Prep all ingredients per the instructions above.
Rinse the brown rice under cold water. Cook according to package directions using water. Once tender, season with salt and black pepper and set aside.
In a small bowl, mix the tomato, red onion, cilantro, lime juice, and salt to prepare the pico de gallo. Set aside to allow the flavors to meld.
In another bowl, mash the avocado until smooth. Stir in the lime juice, red onion, cilantro, and salt. Cover and refrigerate until ready to use.
Pat the chicken dry and season evenly with chili powder, cumin, garlic powder, salt, and black pepper.
Heat the olive oil in a skillet over medium heat. Add the chicken and sauté, stirring occasionally, until fully cooked and the internal temperature reaches 165°F (74°C). Remove from the skillet and set aside.
In the same skillet, heat the remaining olive oil over medium heat. Add the bell pepper and yellow onion and sauté until softened and lightly caramelized.
Warm the flour tortillas in a dry skillet or microwave until soft and pliable.

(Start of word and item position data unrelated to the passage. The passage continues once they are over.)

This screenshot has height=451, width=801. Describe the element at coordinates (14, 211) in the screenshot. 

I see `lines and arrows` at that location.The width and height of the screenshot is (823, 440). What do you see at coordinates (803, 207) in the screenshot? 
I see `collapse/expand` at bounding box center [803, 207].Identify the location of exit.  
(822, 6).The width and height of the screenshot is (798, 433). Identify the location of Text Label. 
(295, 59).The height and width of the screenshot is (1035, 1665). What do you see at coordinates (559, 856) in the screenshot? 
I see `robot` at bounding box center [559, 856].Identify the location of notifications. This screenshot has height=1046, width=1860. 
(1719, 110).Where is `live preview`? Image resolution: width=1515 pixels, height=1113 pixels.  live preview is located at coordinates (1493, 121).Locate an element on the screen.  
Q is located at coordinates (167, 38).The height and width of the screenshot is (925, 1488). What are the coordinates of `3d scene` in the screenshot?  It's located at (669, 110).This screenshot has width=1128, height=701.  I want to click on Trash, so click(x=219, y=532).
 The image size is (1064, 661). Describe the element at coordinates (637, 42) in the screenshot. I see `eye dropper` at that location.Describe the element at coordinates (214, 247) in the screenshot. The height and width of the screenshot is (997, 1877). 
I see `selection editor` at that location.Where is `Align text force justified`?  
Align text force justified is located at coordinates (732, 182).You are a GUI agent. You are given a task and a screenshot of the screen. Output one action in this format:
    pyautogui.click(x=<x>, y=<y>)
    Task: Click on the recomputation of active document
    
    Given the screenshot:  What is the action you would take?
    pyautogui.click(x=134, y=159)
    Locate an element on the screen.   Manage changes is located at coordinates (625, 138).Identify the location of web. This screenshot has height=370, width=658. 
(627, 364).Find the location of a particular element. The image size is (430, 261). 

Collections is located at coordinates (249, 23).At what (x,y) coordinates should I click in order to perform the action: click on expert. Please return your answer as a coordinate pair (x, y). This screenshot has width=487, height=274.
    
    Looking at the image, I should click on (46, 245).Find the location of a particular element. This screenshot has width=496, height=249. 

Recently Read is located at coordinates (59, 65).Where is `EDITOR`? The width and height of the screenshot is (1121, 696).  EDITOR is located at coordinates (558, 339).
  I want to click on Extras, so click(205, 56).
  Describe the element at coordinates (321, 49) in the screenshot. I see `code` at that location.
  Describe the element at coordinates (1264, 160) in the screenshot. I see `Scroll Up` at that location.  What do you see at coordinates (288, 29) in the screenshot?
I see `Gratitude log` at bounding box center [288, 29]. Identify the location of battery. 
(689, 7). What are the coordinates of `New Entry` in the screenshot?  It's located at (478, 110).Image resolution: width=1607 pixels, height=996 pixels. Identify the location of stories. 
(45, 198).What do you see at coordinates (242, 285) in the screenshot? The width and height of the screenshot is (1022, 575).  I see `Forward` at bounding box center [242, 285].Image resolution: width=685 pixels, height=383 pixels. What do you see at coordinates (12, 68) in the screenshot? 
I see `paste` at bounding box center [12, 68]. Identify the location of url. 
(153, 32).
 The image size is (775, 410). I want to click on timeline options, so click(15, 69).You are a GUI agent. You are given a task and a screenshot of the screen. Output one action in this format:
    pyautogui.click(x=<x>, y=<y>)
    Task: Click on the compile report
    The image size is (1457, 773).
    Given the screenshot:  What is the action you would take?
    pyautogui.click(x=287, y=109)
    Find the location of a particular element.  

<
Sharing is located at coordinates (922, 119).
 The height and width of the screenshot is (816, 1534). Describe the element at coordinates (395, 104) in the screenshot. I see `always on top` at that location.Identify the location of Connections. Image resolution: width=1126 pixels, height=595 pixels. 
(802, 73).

Assemble the burritos by layering brown rice, chicken, peppers, onions, pico de gallo, and shredded lettuce onto the tortillas. Fold in the sides and roll tightly.
In a large glass or pitcher, combine the sparkling water, lemon slices, and chia seeds. Stir well and let sit for 2–3 minutes to allow the chia seeds to hydrate.
Serve the burritos with tortilla chips, guacamole, and lemon chia sparkling water.